In any case, say architects who worked at Anshen + Allen at the time, the design process was collaborative. "Bob was the conductor, like the guy with the baton. But the music was done in the background," Strotz says, meaning by "background" the draftsmen and designer Claude Oakland, who supervised them. "We were developing the ideas that Bob sprouted like the spring. He was a terrific designer."

Kinji Imada, who was later Oakland's architectural partner, also emphasizes the collaborative nature of design. "It was Claude's job to take Bob's ideas, redesign or refine them, and produce working drawings. It would be hard, if not impossible, to separate design and execution into working drawings - one is always designing as one works on working drawings."

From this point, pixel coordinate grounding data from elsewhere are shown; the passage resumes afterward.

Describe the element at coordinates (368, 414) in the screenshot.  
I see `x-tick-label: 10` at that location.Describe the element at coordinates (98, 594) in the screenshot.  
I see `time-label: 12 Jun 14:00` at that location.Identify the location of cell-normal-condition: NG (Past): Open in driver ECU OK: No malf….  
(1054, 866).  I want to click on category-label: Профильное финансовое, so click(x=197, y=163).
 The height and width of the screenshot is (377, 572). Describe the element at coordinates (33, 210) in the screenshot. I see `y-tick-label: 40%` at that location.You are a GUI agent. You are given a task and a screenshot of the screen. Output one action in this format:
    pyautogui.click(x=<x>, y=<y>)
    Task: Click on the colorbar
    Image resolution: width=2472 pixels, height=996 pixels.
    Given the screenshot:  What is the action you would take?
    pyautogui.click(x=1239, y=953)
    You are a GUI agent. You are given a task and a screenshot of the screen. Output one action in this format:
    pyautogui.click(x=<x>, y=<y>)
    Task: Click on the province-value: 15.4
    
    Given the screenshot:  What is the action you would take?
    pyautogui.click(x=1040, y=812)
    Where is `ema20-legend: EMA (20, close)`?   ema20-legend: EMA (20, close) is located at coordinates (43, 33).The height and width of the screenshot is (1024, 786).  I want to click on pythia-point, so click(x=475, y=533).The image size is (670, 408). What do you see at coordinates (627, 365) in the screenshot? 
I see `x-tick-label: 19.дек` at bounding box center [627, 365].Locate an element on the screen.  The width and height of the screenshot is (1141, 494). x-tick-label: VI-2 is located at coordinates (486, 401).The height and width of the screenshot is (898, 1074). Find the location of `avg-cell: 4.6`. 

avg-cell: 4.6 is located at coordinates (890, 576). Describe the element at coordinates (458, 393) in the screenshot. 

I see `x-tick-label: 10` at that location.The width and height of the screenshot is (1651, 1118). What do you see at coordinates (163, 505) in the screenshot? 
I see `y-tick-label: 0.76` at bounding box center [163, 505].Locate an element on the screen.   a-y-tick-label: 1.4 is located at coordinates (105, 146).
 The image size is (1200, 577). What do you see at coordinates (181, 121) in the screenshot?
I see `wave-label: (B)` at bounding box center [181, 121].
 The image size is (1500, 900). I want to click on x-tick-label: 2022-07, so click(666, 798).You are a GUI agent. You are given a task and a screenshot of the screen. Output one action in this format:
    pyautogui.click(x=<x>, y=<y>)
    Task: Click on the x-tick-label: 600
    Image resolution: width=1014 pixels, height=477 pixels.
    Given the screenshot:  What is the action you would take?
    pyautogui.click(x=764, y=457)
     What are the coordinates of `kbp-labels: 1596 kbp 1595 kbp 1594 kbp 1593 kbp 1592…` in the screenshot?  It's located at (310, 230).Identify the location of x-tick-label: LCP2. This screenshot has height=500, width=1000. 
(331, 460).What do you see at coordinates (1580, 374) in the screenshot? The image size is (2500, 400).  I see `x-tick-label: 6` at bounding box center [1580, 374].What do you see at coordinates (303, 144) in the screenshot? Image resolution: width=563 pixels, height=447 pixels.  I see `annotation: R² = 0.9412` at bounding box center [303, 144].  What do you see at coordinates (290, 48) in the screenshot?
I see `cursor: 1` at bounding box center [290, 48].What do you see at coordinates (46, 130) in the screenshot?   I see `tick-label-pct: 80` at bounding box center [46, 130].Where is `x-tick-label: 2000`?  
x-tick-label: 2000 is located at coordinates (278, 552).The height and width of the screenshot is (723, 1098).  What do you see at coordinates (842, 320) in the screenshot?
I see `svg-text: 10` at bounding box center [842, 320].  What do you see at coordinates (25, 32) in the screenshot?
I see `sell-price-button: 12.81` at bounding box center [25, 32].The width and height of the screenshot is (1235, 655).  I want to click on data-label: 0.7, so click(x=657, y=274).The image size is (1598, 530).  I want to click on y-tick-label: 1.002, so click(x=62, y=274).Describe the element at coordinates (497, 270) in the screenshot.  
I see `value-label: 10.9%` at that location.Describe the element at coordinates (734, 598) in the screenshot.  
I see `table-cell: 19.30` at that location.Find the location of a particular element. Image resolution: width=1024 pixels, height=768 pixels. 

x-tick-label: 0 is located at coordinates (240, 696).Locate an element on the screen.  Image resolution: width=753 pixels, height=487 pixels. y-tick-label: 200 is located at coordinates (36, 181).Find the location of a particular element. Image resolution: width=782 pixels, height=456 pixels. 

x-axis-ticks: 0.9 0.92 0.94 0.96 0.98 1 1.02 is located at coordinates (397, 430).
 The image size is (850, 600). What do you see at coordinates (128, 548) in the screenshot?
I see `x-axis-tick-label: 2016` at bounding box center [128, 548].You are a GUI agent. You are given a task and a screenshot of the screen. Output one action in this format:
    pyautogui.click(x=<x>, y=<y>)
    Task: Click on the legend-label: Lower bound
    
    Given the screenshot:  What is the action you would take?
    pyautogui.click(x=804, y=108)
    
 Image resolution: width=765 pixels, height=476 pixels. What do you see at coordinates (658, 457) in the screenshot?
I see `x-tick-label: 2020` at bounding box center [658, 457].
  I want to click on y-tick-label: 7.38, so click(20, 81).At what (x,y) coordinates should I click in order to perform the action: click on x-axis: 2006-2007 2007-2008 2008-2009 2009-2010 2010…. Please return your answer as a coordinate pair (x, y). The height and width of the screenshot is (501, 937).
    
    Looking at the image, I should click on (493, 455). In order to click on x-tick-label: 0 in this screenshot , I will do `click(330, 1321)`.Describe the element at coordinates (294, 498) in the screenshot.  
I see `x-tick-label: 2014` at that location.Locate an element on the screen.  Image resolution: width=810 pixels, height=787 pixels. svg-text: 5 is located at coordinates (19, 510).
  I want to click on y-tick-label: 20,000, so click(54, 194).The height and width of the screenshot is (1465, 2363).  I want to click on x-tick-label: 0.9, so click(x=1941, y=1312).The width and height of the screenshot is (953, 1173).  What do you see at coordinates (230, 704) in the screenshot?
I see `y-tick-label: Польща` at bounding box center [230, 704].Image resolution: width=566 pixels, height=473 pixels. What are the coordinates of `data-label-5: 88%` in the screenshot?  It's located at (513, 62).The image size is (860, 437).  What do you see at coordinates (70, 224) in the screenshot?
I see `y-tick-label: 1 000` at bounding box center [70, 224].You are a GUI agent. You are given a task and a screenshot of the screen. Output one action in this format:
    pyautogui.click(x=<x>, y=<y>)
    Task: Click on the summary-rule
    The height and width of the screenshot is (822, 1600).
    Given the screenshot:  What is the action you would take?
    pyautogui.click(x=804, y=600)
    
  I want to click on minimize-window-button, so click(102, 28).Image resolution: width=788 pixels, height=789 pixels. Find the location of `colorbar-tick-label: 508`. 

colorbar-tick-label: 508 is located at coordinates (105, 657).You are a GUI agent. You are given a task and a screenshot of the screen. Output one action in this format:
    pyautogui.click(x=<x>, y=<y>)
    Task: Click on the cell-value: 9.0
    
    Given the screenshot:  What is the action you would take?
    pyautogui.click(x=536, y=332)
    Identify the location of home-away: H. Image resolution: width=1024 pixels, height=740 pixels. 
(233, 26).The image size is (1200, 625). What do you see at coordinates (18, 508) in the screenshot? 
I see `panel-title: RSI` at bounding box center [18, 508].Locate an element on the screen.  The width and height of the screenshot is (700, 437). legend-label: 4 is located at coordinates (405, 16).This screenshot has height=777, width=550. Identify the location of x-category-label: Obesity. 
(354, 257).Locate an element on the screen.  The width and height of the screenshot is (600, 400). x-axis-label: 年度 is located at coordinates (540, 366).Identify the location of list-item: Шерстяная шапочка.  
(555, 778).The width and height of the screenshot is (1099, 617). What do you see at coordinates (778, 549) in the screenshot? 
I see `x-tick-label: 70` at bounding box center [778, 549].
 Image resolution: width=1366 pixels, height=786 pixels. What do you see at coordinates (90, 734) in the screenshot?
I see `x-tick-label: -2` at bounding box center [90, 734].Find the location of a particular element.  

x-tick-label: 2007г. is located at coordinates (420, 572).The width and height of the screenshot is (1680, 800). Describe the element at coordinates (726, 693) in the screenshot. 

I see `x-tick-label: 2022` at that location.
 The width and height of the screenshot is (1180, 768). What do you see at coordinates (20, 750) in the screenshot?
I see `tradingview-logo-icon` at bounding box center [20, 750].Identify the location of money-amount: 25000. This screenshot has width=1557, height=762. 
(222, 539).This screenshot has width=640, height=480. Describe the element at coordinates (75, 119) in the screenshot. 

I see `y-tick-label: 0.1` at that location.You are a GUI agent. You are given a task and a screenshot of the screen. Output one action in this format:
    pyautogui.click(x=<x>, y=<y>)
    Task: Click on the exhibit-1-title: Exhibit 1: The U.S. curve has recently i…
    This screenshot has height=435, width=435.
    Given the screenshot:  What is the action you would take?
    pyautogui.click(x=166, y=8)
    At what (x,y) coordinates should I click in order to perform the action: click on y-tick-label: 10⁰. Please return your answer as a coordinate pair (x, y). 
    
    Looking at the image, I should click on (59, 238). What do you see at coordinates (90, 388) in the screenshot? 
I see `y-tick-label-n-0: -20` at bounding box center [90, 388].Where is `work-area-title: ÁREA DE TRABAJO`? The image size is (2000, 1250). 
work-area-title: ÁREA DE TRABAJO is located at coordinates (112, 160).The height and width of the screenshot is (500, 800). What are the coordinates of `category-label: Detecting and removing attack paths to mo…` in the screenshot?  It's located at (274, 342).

"The way architects used to work in those days," says August Rath, who worked under Oakland at Anshen + Allen from 1957 to 1960, "Bob would say, 'Let's get all the ideas that we can. Let's get all the ideas out there.' So we would bust our buns coming up with everything we could think of." Anshen would contribute ideas of his own. "He was a great one with coming up with ideas that were oddball," Rath says. "Bob loved to go for something far out...This was not a closed show where Bob would walk around and say, 'Here's the plan. Let's draw it up.'"

One goal of the E-11, an Anshen + Allen plan from 1957-58, which Munson says was the first real atrium model, was to provide light without adding windows that would reduce privacy. "In those days we had mahogany walls," she says, "so rooms were already dark. It was like the black hole of Calcutta in rooms that didn't have two windows." Other goals were to provide additional outdoor living, improve circulation, and add drama, says Rath, who did early drawings for the E-11. "It was part of the bigger picture of the house," he says. Eichlers are focused on backyard living, with the front of the house saved for cars and bedrooms. "You're living out of the back," he says. "How do you get to the back in an attractive way?"

classic atrium

The answer, he says: "Enter through an almost windowless front facade into a bright sky-lit garden area, and make a most enjoyable short journey to the floor-to-ceiling glass wall and the bright and open living area, which in turn opens to the rear garden beyond through a similar floor-to-ceiling glass wall. The net effect being that there is little or nothing between you and the beautiful garden you're in, and the garden in the rear. Now that's living!"

The atrium also provided usable space for gardening and entertaining, Munson says. Strotz says its contributions go even deeper. "The atrium in my opinion had a tremendous influence on the family life," he says. "The family felt much more like a nucleus within. It gave the family a closeness which the normal house doesn't have."